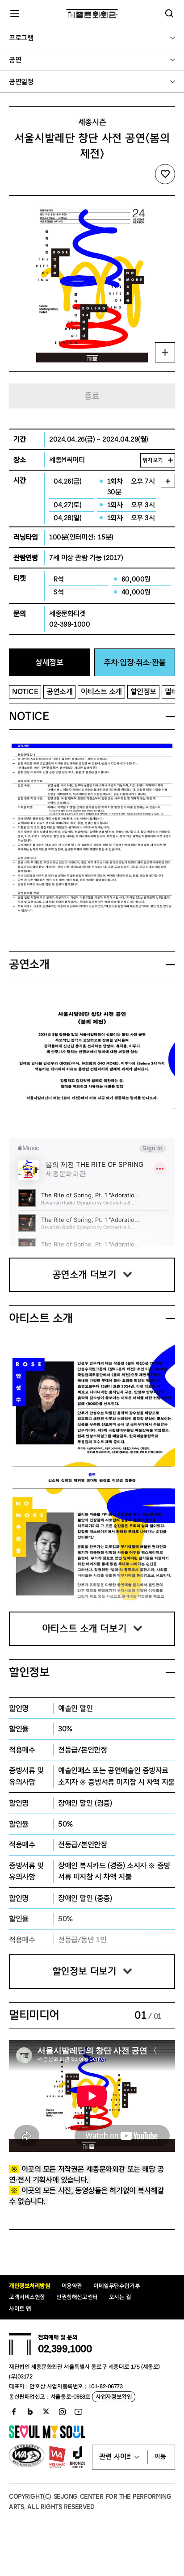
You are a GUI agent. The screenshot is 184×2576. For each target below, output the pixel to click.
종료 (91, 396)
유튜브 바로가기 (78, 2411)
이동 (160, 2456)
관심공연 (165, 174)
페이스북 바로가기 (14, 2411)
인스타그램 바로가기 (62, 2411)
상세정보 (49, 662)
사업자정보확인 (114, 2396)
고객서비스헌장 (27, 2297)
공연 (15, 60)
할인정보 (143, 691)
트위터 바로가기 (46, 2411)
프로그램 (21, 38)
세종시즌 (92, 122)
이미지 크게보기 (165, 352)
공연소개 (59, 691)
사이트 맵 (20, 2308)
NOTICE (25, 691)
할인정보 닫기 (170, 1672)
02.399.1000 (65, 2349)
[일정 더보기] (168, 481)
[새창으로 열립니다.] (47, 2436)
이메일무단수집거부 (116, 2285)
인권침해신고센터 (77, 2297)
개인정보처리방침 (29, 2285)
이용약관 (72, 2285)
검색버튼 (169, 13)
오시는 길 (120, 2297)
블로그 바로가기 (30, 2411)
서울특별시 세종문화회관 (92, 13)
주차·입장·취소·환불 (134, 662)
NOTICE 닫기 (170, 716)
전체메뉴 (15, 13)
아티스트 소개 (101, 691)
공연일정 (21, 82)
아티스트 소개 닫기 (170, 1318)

____________________

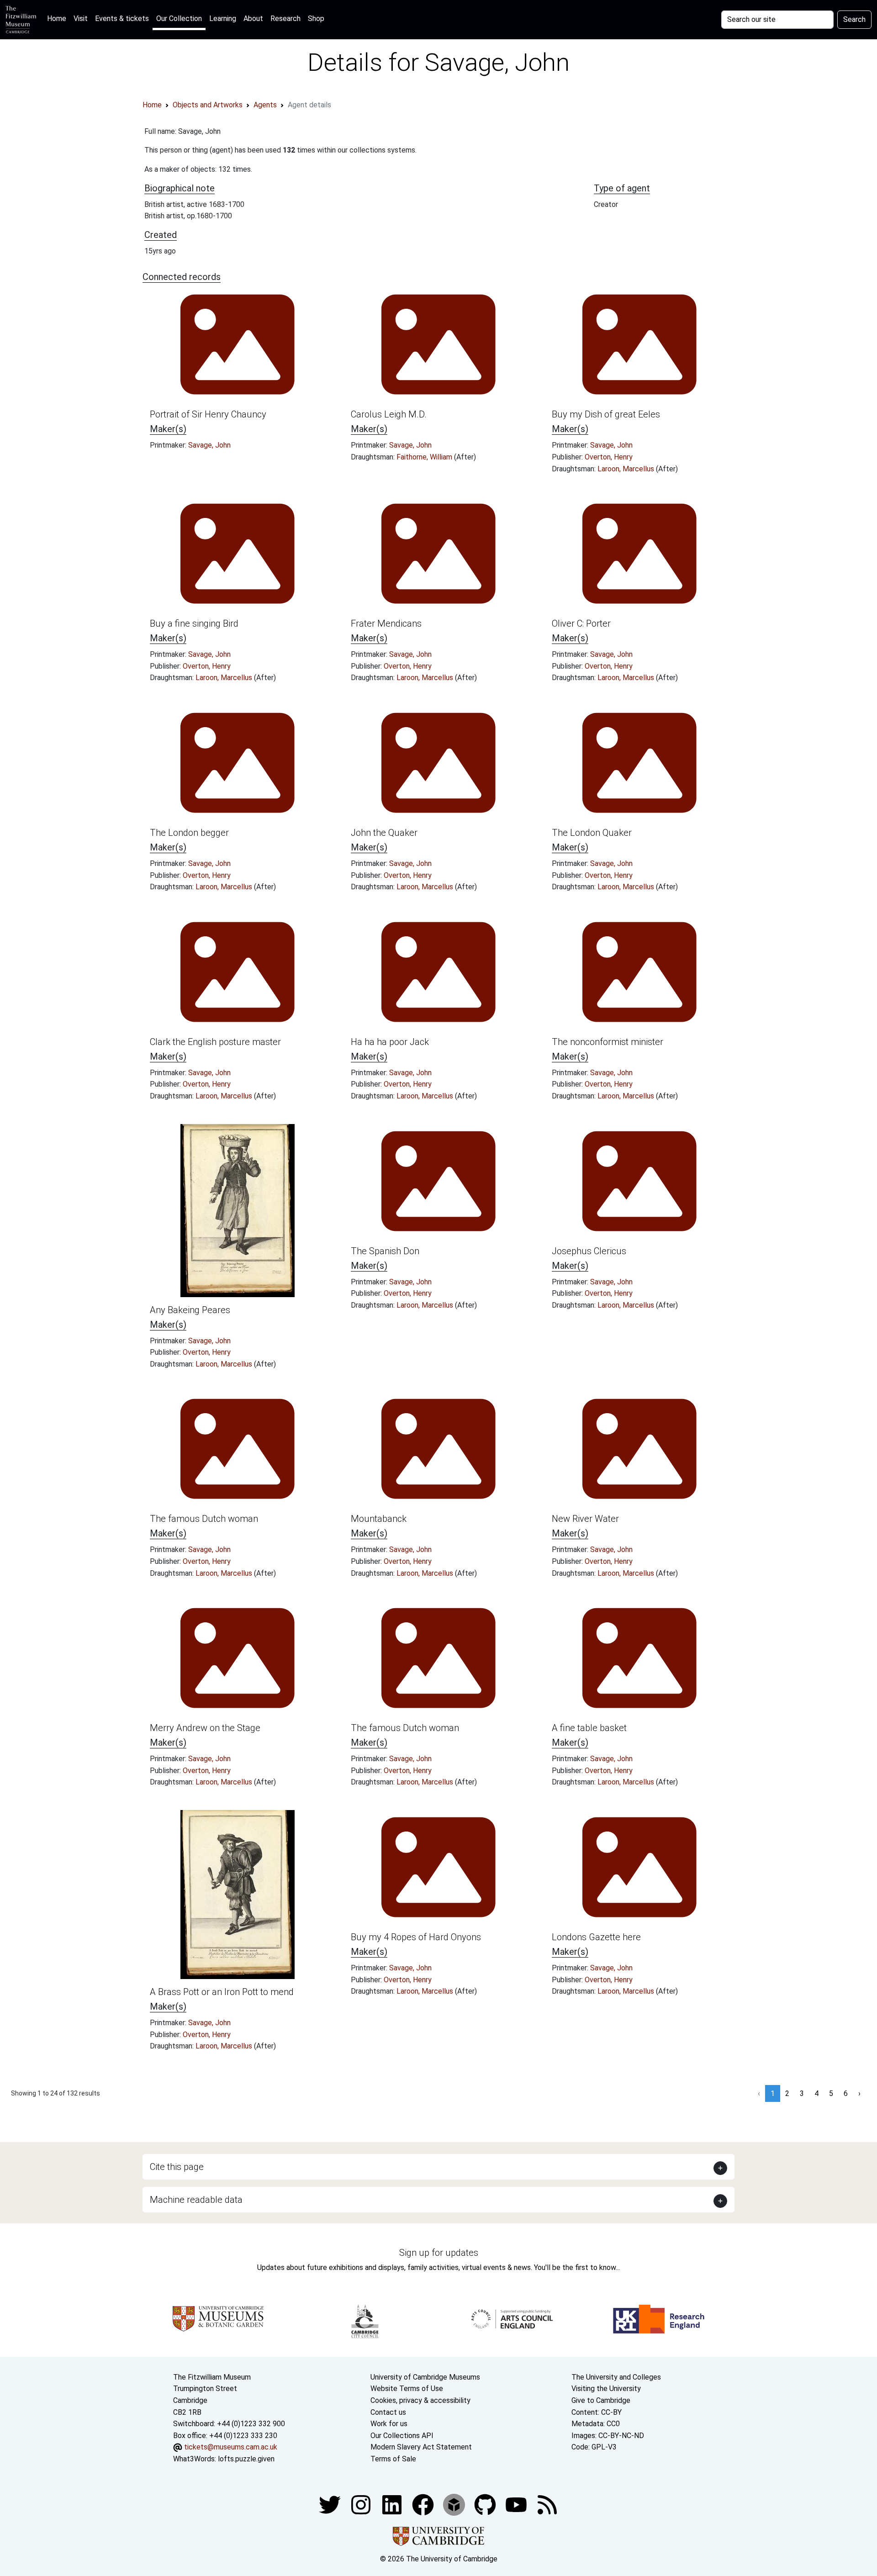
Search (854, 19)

____________________

> _Task to complete_:
Could you copy each line in the listing above that includes the word "바로가기"?

> _Written response_:
유튜브 바로가기 (78, 2411)
페이스북 바로가기 (14, 2411)
인스타그램 바로가기 (62, 2411)
트위터 바로가기 (46, 2411)
블로그 바로가기 (30, 2411)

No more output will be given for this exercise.